Egelner Mulde l Deutliche Worte fand bei der jüngsten Verbandsgemeinderatssitzung Verbandsbürgermeister Michael Stöhr über die Zusammenarbeit zwischen den Kommunen und den Landesbehörden. Nach dem Protest vieler Gemeinden vor dem Magdeburger Landtag gegen weitere Sparrunden beim Kommunalen Finanzausgleich sei die Gesprächsbereitschaft auf Landesebene vielfach kaum noch vorhanden, sagte er. Regelrecht pikiert hätten viele Landespolitiker reagiert, habe er die Beobachtung gemacht, so Stöhr. Denn vor allem die Bürgermeister von SPD und CDU hätten vor dem Landtag protestiert und damit gegen die eigene Regierung aufbegehrt, erinnerte er. "Der Protest war gut", zeigt sich Stöhr überzeugt.

Nur ändern werde sich vermutlich nicht viel an den ständig schwindenden Kommunalfinanzen. Alle Mitgliedsgemeinden der Egelner Mulde haben in diesem Jahr keinen ausgeglichenen Haushalt aufstellen können. Alle Haushalte hat die Kommunalaufsicht deshalb beanstandet.

Obwohl die Kredite für Investitionen in den Mitgliedsgemeinden deutlich sinken, steigen die Fehlbeträge in den jährlichen Etats dagegen schnell und deutlich an. Zuletzt hatte sich Verbandsgemeinderat Ulrich Biermann (Linke) mit einem Beitrag im Gemeindeblatt zu dem Thema gemeldet. Er hatte sich von der Kämmerei der Verbandsgemeinde eine Aufstellung über den Schuldenstand der Kommunen geben lassen. Rund 19,6 Millionen Euro fehlen bis Jahresende in den Kassen der Orte. Die Einnahmen in den Gemeinden reichen nicht mehr aus, um die Ausgaben zu decken. Sparrunden bringen hier nichts mehr, da die Kommunen bereits am Limit arbeiten. Dennoch werden sich die Gemeinden nach den Worten von Michael Stöhr auf weitere Kürzungen einstellen müssen. Das Land, so macht es unter den Volksvertretern die Runde, spare sich auf Kosten der Kommunen gesund.

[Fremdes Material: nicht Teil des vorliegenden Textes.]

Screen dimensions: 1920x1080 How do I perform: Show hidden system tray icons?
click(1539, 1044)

Im kommenden Jahr sollen die Zuweisungen an die Kommunen erneut sinken. Ausgleichen werden die Mitgliedsgemeinden die sinkenden Einnahmen kaum. Denn dazu bliebe ihnen nur, die Steuern drastisch anzuheben. Ein Runderlass aus dem Finanzministerium sieht dies sogar ausdrücklich für die Kommunen vor, die auf zusätzliche finanzielle Unterstützung angewiesen sind, um ihre Rechnungen zu bezahlen. Alle Gemeinderäte verweigerten ihre Zustimmung zu deutlich höheren Steuersätzen bei der Grund- und Gewerbesteuer.

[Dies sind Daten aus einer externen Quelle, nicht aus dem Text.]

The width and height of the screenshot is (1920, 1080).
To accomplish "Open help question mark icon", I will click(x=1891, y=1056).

Von dem Geld haben die Mitgliedsgemeinden kaum etwas. Denn die Umlagen von Verbandsgemeinde und Landkreis übersteigen in der Regel bereits die Einnahmen. Auf 70 Prozent drückte die Verbandsgemeinde in diesem Jahr bereits die Umlage. Es bleibt spannend, wie groß der Finanzbedarf der Verbandsgemeinde im kommenden Jahr sein wird. Hiervon hängt maßgeblich ab, wie viel Spielraum den Kommunen noch bleibt.

So dürfte das Thema Steuererhöhungen im kommenden Jahr die Volksvertreter erneut beschäftigen. Denn auf weitere Liquiditätshilfen sind die Gemeinden angewiesen. Die will das Land aber nur noch unter verschärften Bedingungen geben.

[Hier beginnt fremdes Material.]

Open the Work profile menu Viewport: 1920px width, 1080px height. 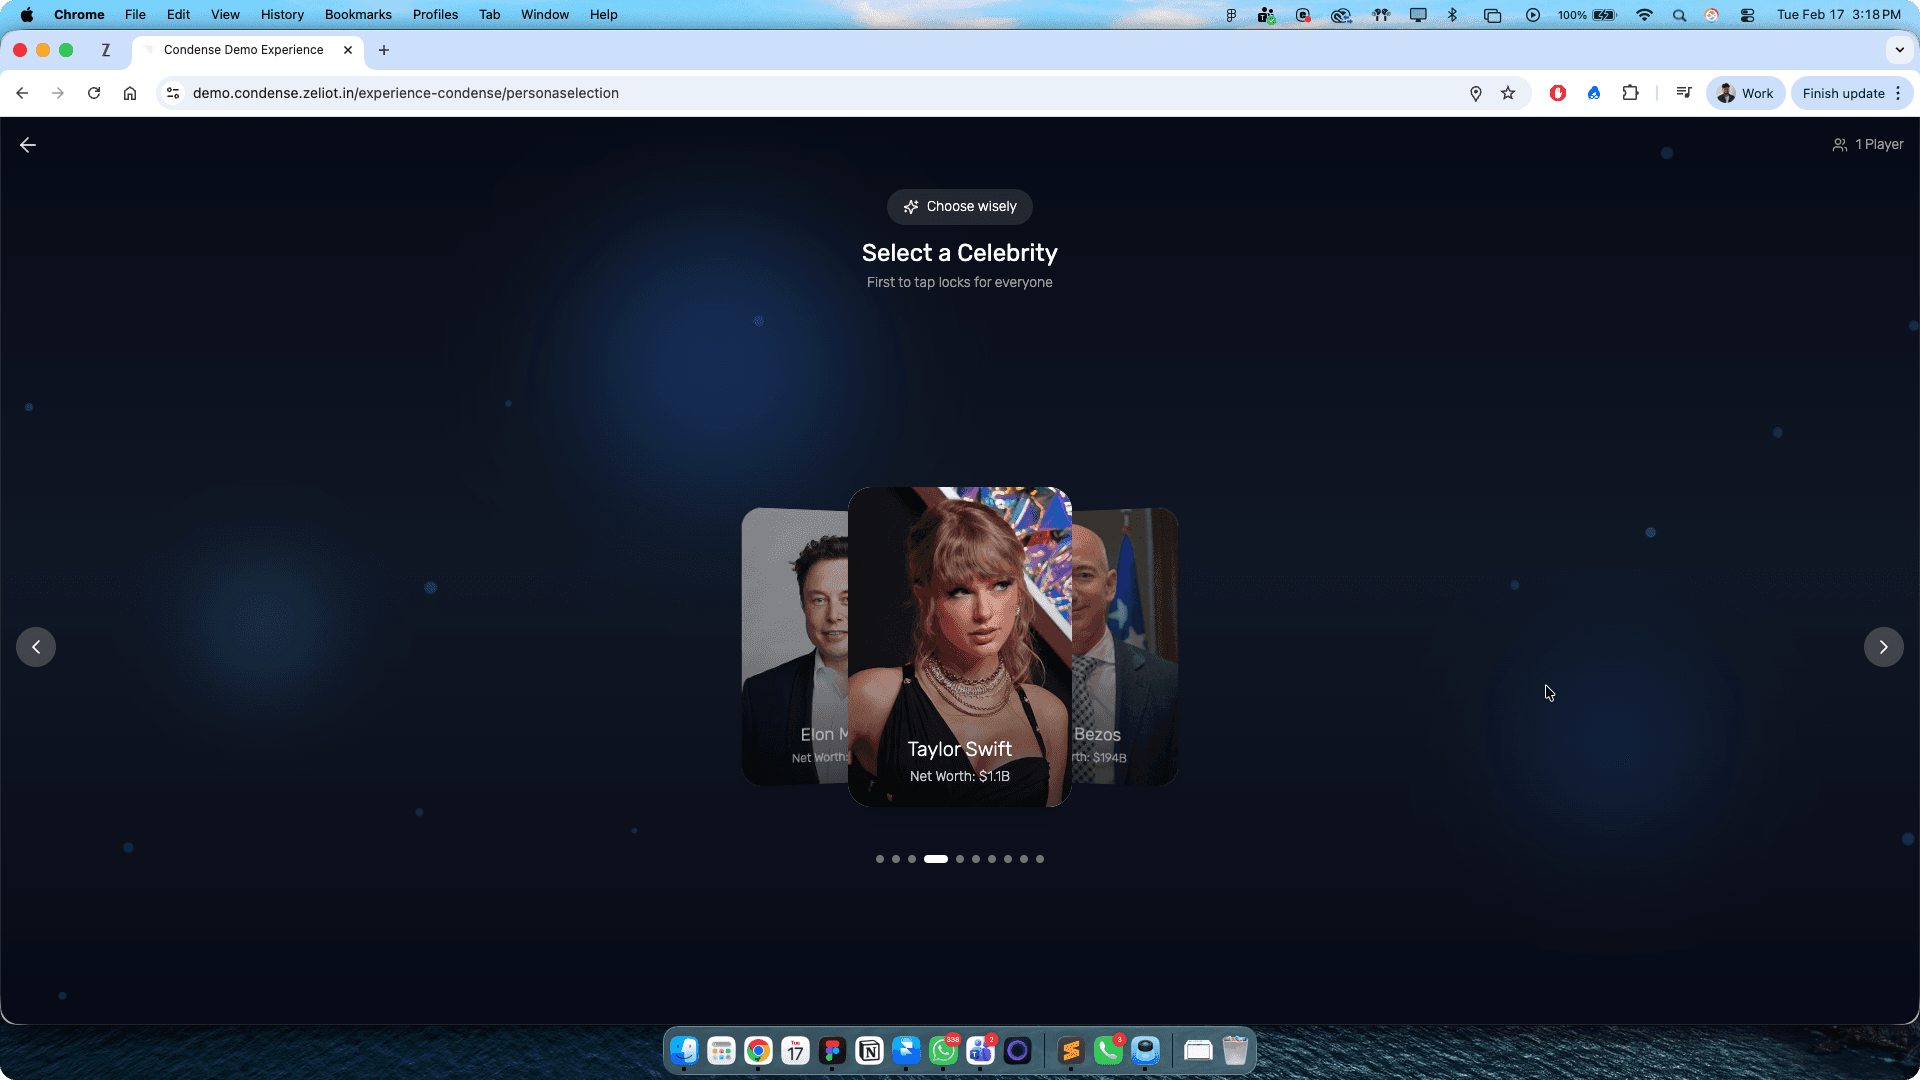[x=1745, y=93]
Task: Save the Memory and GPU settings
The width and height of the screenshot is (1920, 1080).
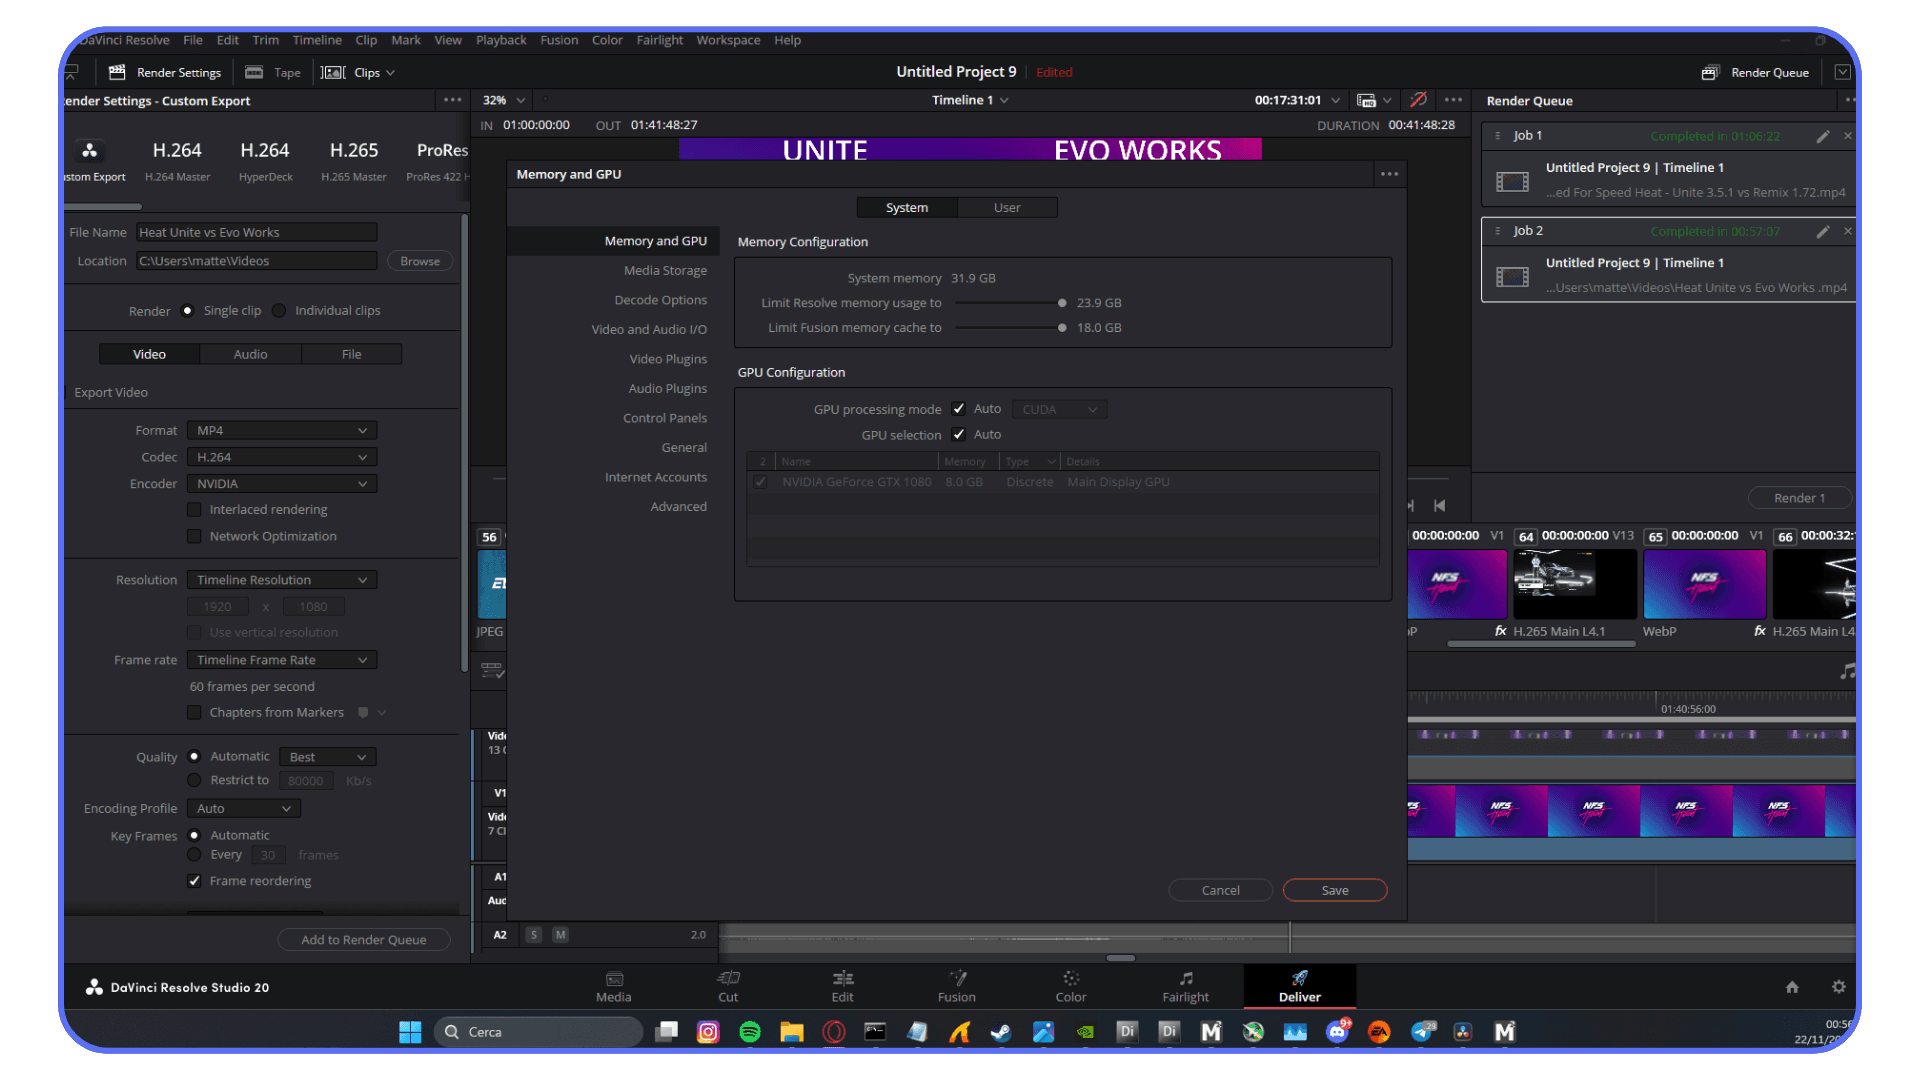Action: coord(1334,889)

Nur mit massiven Steuererhöhungen, so die Botschaft in dem im Sommer veröffentlichten Runderlass des Finanzministeriums, gibt es weiter finanzielle Hilfen. Stöhr, der auch Mitglied im Städte- und Gemeindebund ist, hält den Runderlass als zu großen Eingriff in die kommunale Selbstverwaltung. Mit den im Runderlass gemachten starren Vorgaben über die Steuersätze, werde das Selbstbestimmungsrecht des Gemeinderates faktisch ausgehebelt. Auch das habe die Bürgermeister vor einigen Wochen vor den Landtag getrieben, meint er.